*WORK TASK*:
If pictures appear in the lines below, skip them and copy exactly the lines from the one containing "Screen dimensions: 565x377" through the one containing "the Ord cell", and nothing else.

*INPUT DATA*:
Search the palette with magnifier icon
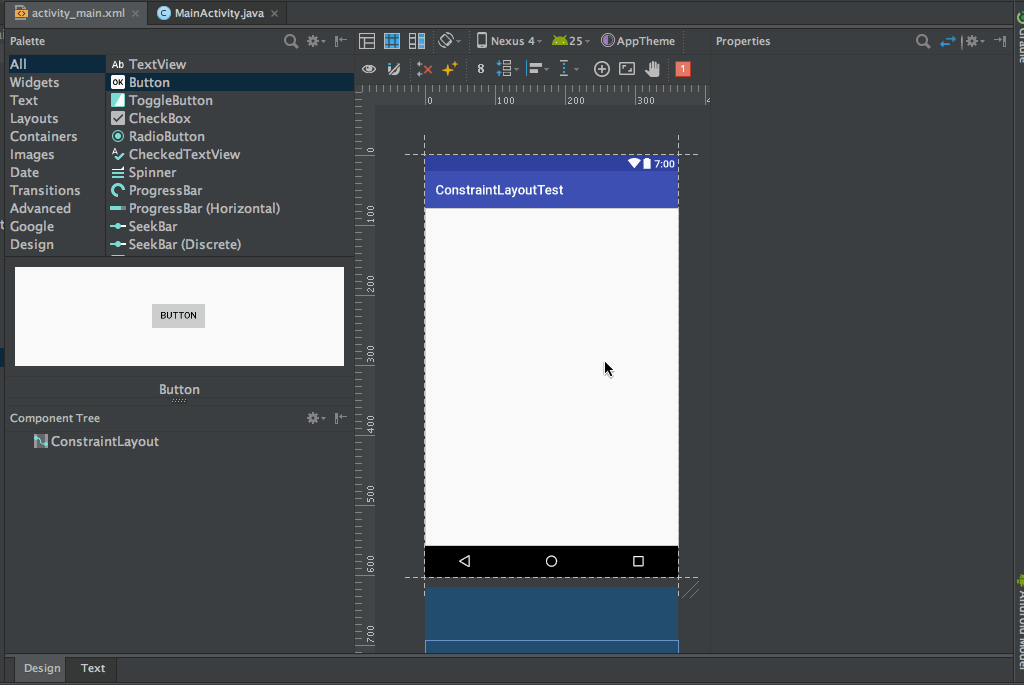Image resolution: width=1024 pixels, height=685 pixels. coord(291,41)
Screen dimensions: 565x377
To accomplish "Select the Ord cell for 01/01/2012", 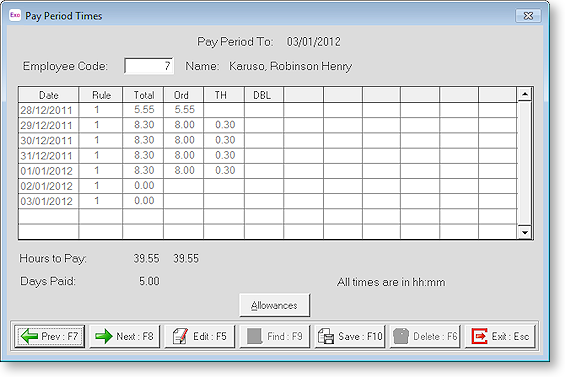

==

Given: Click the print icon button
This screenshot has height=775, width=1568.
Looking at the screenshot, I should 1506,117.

*SOLUTION TO THIS PROBLEM*:
Screen dimensions: 565x377
To accomplish "Select the Ord cell for 01/01/2012", 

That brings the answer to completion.